• [SOURCE DATA]:

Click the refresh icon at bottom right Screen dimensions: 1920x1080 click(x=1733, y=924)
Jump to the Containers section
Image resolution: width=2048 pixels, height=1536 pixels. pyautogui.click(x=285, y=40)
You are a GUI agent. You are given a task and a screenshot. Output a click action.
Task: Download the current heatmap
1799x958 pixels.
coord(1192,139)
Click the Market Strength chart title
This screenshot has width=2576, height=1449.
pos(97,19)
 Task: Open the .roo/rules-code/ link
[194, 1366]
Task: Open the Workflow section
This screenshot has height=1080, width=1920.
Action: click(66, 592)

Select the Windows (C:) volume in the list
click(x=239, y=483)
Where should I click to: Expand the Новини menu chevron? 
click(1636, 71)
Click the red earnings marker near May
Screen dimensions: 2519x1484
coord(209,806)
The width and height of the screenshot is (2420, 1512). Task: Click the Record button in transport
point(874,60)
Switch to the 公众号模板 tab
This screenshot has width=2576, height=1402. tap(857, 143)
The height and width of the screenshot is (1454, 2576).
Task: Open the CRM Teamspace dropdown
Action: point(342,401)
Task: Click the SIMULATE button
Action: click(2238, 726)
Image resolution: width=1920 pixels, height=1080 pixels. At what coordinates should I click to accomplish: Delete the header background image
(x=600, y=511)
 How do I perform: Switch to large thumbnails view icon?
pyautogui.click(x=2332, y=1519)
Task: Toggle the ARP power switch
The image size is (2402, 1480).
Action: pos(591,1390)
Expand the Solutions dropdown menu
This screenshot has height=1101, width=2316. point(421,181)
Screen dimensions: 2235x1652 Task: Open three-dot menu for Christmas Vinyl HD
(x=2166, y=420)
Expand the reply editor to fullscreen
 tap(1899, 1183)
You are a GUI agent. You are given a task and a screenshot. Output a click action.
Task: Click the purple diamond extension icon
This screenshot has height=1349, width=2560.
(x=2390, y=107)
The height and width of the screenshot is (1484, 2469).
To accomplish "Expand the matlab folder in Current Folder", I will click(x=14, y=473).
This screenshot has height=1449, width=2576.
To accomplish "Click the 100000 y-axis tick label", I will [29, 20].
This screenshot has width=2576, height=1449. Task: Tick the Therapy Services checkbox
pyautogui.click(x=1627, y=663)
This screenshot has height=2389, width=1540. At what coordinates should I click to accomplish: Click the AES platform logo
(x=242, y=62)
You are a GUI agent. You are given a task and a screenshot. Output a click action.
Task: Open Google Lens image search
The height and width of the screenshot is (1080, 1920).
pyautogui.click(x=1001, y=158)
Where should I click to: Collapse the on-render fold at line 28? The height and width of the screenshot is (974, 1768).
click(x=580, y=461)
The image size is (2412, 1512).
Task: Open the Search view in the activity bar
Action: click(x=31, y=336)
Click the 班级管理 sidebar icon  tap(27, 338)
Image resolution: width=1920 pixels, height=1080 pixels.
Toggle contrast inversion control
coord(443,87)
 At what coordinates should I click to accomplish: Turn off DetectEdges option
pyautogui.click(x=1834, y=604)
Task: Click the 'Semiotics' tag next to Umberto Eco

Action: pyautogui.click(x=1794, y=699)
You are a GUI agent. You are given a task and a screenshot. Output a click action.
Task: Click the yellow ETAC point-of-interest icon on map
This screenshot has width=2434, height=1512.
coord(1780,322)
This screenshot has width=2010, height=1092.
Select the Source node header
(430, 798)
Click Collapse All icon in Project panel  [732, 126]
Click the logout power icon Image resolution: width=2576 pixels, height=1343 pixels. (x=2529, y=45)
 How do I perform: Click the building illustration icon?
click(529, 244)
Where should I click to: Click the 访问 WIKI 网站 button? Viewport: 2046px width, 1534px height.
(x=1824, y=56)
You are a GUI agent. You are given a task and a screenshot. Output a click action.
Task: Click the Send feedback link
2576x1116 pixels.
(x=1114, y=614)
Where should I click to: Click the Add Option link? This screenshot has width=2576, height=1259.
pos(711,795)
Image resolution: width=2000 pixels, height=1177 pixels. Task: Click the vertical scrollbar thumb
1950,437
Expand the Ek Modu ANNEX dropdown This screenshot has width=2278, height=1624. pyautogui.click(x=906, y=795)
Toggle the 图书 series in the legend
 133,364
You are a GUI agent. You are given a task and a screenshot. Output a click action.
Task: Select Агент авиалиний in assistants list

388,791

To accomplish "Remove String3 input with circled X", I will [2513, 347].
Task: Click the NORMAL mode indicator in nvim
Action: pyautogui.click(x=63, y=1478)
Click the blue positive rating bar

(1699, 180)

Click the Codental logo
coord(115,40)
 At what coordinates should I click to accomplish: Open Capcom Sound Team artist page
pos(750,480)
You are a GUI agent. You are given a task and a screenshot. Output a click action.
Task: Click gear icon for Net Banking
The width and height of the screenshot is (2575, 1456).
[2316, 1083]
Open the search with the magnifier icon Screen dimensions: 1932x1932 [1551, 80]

• [WHAT YOU NEED TO DO]: Where does the word "power" appear in the material above? Copy every line that holds it.

• [RESPONSE BOX]:
Task: Toggle the ARP power switch
Click the logout power icon Image resolution: width=2576 pixels, height=1343 pixels. (x=2529, y=45)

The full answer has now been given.